作者
Yong Li,Jinhui Yang,Bei Chen,Ling Xiao,Zihe Wang,Maosong Zhou,Axel Rominger,Kuangyu Shi,Robert Seifert,Xiaomei Gao,Yi Cai,Q. T. Tao,Shuo Hu
摘要
Accurate local staging of primary prostate cancer (PCa) is crucial for guiding therapeutic strategies. Current imaging methods, including MRI and PET/CT, may have variable accuracy in detecting key disease features. This head-to-head study compared the diagnostic performance of prostate-specific membrane antigen (PSMA), gastrin-releasing peptide receptor (GRPR) PET/CT, multiparametric MRI (mpMRI), and combined PET/CT plus MRI for local staging of intermediate-risk and high-risk PCa, along with their prognostic significance. Methods: In this retrospective analysis, patients with intermediate-risk or high-risk PCa underwent mpMRI, [68Ga]Ga-PSMA-617 PET/CT, and [68Ga]Ga-RM26 (GRPR-targeted) PET/CT before radical prostatectomy. Imaging findings were compared with whole-mount histopathology for local T stage, bilateral intraprostatic disease, extraprostatic extension, and seminal vesicle invasion. The prognostic value for predicting biochemical recurrence-free survival was assessed.

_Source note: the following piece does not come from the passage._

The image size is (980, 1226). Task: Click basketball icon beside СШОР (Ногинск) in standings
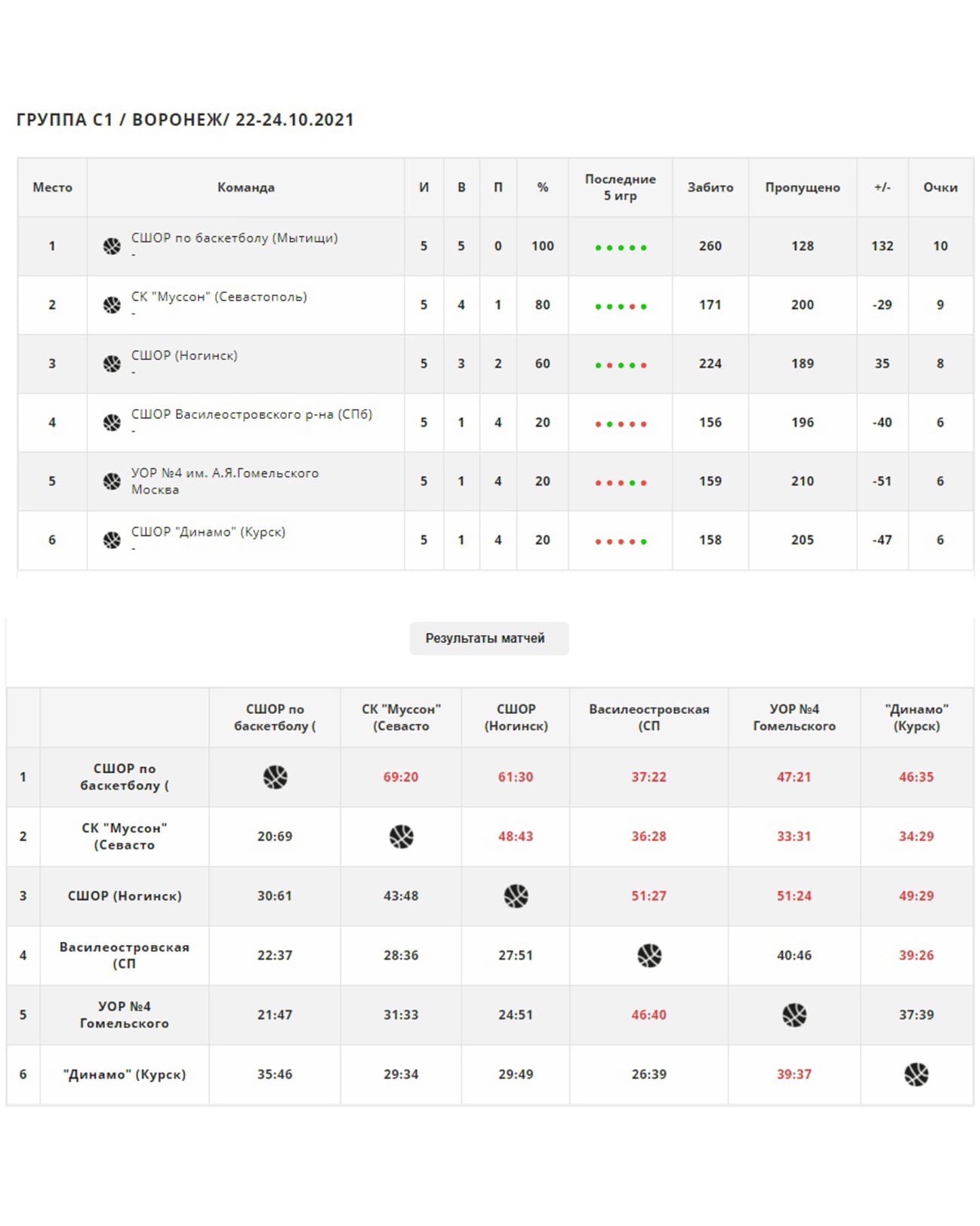112,364
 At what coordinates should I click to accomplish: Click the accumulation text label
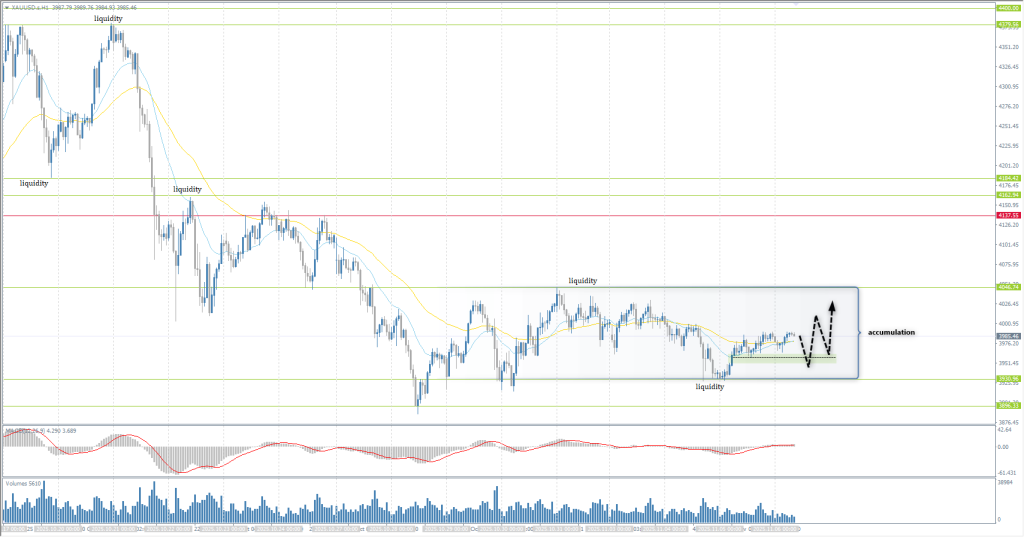pos(891,332)
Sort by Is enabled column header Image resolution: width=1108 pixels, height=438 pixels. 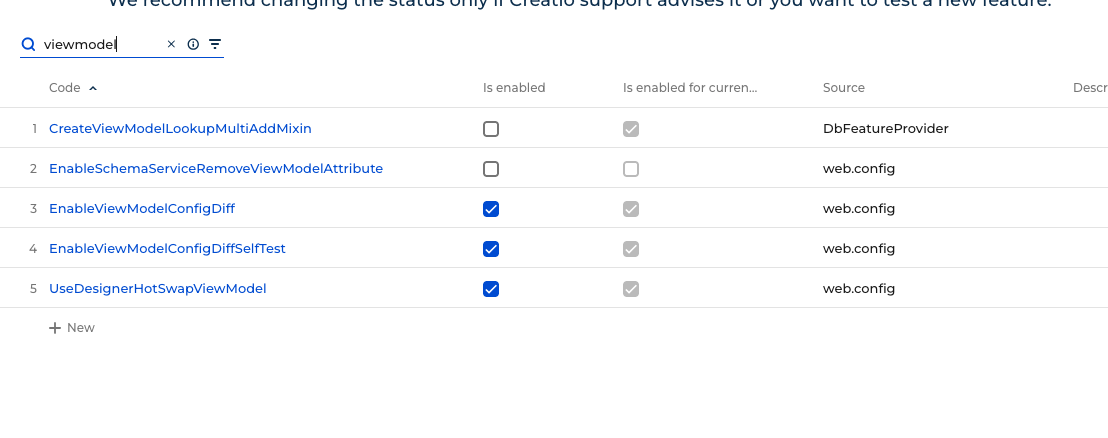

Results: Among 81 eligible men, PSMA PET/CT showed higher overall accuracy than GRPR PET/CT (56% vs. 36%, P = 0.011) and improved detection of bilateral intraprostatic disease compared with mpMRI (72% vs. 54%, P = 0.024). In the pure acinar adenocarcinoma subgroup, PSMA PET/CT outperformed both mpMRI and GRPR PET/CT for overall accuracy (58% vs. 39% and 34%, P = 0.029 and 0.005, respectively). The combined PSMA PET/CT plus mpMRI further enhanced staging accuracy compared with mpMRI alone (61% vs. 41%, P = 0.002). Additionally, a local stage T3a or greater based on PSMA PET/CT plus mpMRI was an independent predictor of biochemical recurrence-free survival (hazard ratio, 4.277; P < 0.001), surpassing conventional clinicopathologic factors. Conclusion: PSMA PET/CT, especially when combined with mpMRI, offers superior accuracy in local staging and provides incremental prognostic value beyond standard clinicopathological parameters. Incorporating PET/MRI-derived local staging into clinical decision-making may improve patient stratification, guide surgical or focal therapy strategies, and ultimately enhance patient outcomes.